** Provided entries **
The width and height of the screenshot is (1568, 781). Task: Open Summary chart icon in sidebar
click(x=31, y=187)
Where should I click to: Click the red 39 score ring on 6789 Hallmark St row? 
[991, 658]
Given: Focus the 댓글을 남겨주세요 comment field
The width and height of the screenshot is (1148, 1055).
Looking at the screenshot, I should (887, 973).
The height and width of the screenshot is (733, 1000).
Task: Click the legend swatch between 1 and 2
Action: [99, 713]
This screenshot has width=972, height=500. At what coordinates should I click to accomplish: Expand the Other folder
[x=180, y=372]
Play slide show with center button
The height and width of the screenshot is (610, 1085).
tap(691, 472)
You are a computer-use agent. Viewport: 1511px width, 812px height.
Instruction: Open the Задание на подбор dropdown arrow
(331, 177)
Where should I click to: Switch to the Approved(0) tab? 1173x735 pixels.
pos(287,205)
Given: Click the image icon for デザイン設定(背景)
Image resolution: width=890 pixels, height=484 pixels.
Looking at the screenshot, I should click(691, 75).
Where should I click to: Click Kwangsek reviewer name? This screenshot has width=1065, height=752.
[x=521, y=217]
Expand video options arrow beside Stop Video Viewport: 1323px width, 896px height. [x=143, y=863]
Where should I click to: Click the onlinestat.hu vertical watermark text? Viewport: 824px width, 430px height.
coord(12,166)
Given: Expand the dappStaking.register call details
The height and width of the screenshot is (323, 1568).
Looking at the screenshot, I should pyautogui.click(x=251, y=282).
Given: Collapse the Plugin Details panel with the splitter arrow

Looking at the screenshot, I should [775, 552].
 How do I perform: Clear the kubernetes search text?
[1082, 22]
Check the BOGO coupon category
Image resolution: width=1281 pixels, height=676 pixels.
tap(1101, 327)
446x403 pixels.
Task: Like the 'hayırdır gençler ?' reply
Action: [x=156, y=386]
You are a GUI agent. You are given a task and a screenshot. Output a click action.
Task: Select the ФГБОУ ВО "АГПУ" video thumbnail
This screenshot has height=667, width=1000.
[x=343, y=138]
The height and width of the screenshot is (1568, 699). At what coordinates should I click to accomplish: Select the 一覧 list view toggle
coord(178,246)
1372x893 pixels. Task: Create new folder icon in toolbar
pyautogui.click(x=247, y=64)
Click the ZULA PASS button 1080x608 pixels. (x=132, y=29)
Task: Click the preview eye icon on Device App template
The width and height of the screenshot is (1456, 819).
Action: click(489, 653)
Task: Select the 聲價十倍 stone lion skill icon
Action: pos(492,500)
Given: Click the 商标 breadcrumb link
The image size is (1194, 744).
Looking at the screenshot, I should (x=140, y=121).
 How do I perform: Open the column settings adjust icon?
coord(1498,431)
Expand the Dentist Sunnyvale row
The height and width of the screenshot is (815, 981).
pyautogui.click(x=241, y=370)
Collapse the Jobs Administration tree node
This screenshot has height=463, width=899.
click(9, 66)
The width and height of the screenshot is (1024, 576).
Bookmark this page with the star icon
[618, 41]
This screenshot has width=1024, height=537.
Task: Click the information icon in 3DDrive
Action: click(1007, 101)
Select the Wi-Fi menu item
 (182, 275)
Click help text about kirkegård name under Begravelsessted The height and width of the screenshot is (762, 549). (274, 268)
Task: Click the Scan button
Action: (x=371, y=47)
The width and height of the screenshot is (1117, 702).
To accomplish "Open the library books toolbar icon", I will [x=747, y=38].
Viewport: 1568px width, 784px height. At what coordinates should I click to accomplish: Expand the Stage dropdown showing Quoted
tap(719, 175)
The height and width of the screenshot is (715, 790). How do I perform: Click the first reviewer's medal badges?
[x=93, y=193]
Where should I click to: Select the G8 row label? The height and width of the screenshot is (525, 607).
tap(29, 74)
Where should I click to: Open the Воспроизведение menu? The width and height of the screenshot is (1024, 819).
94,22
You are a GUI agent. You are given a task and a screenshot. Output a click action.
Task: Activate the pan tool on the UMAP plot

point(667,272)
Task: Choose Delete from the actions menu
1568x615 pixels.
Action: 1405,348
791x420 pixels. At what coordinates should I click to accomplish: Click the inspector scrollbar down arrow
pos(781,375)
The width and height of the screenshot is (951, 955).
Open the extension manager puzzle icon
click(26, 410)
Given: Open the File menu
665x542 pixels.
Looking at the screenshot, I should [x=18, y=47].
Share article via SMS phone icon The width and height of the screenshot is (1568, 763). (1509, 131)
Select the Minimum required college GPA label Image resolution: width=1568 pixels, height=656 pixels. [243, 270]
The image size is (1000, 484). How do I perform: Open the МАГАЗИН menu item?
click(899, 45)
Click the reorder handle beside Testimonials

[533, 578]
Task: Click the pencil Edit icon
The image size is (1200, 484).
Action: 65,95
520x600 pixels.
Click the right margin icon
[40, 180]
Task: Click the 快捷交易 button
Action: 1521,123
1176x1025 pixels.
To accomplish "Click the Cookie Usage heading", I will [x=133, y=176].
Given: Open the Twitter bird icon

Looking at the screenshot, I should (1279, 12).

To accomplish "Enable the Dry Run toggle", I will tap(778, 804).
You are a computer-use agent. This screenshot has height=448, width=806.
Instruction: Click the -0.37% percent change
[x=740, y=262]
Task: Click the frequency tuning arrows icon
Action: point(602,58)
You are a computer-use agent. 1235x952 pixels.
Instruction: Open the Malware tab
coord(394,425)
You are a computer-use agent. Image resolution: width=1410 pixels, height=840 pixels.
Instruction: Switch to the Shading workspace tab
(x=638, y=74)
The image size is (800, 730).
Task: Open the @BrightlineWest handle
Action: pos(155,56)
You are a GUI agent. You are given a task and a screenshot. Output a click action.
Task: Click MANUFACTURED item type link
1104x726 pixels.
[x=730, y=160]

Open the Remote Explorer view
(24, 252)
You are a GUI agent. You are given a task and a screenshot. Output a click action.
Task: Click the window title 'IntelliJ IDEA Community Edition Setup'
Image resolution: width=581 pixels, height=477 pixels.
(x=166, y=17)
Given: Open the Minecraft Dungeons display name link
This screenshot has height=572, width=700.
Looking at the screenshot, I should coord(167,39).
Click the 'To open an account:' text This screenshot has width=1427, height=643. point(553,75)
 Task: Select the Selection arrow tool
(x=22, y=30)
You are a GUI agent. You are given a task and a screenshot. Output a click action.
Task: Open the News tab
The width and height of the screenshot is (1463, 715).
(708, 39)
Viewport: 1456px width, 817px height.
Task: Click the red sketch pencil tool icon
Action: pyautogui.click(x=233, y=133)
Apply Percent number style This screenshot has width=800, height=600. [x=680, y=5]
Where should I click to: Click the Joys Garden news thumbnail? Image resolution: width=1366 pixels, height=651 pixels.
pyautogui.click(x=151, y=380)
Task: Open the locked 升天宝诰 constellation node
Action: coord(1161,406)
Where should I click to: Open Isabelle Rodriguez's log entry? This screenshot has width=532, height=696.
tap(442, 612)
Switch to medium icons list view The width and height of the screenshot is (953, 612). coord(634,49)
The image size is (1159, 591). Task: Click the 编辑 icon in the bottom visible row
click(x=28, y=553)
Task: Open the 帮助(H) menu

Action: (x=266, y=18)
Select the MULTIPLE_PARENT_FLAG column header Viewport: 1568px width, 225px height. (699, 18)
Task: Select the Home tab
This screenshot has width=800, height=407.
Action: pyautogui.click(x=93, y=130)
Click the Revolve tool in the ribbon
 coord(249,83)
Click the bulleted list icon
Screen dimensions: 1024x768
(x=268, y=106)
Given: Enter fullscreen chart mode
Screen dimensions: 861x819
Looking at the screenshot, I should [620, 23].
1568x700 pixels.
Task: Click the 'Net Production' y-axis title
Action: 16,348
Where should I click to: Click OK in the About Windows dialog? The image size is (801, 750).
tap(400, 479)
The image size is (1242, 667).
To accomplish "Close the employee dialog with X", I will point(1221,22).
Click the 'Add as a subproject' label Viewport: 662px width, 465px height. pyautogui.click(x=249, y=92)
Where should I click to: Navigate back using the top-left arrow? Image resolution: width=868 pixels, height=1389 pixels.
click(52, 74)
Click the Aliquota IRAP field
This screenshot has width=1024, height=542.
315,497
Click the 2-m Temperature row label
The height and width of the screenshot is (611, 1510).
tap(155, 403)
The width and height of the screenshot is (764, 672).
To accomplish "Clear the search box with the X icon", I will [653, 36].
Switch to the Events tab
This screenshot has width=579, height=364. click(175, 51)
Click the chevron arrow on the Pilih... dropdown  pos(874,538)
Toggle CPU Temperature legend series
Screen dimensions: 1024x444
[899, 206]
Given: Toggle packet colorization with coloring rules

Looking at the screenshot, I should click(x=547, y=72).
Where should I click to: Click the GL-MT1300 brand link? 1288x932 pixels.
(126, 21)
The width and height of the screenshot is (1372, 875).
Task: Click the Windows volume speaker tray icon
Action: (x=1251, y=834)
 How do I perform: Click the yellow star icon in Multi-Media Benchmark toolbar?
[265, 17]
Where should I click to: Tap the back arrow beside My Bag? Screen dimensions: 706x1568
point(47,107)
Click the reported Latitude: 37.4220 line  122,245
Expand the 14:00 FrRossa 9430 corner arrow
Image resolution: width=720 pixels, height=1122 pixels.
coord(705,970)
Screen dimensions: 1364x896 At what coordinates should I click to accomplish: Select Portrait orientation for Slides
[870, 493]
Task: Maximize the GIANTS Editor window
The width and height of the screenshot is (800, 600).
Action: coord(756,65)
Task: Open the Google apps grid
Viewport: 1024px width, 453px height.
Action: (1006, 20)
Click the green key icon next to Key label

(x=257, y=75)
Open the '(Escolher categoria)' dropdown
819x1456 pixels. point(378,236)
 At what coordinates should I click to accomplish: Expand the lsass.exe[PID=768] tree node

** Your task **
Retype exactly the lines from the start of the entries through the one with "Given: Click the image icon for デザイン設定(背景)"; include both ends.

** Solution below **
The width and height of the screenshot is (1568, 781). Task: Open Summary chart icon in sidebar
click(x=31, y=187)
Where should I click to: Click the red 39 score ring on 6789 Hallmark St row? 
[991, 658]
Given: Focus the 댓글을 남겨주세요 comment field
The width and height of the screenshot is (1148, 1055).
Looking at the screenshot, I should (887, 973).
The height and width of the screenshot is (733, 1000).
Task: Click the legend swatch between 1 and 2
Action: [99, 713]
This screenshot has width=972, height=500. At what coordinates should I click to accomplish: Expand the Other folder
[x=180, y=372]
Play slide show with center button
The height and width of the screenshot is (610, 1085).
tap(691, 472)
You are a computer-use agent. Viewport: 1511px width, 812px height.
Instruction: Open the Задание на подбор dropdown arrow
(331, 177)
Where should I click to: Switch to the Approved(0) tab? 1173x735 pixels.
pos(287,205)
Given: Click the image icon for デザイン設定(背景)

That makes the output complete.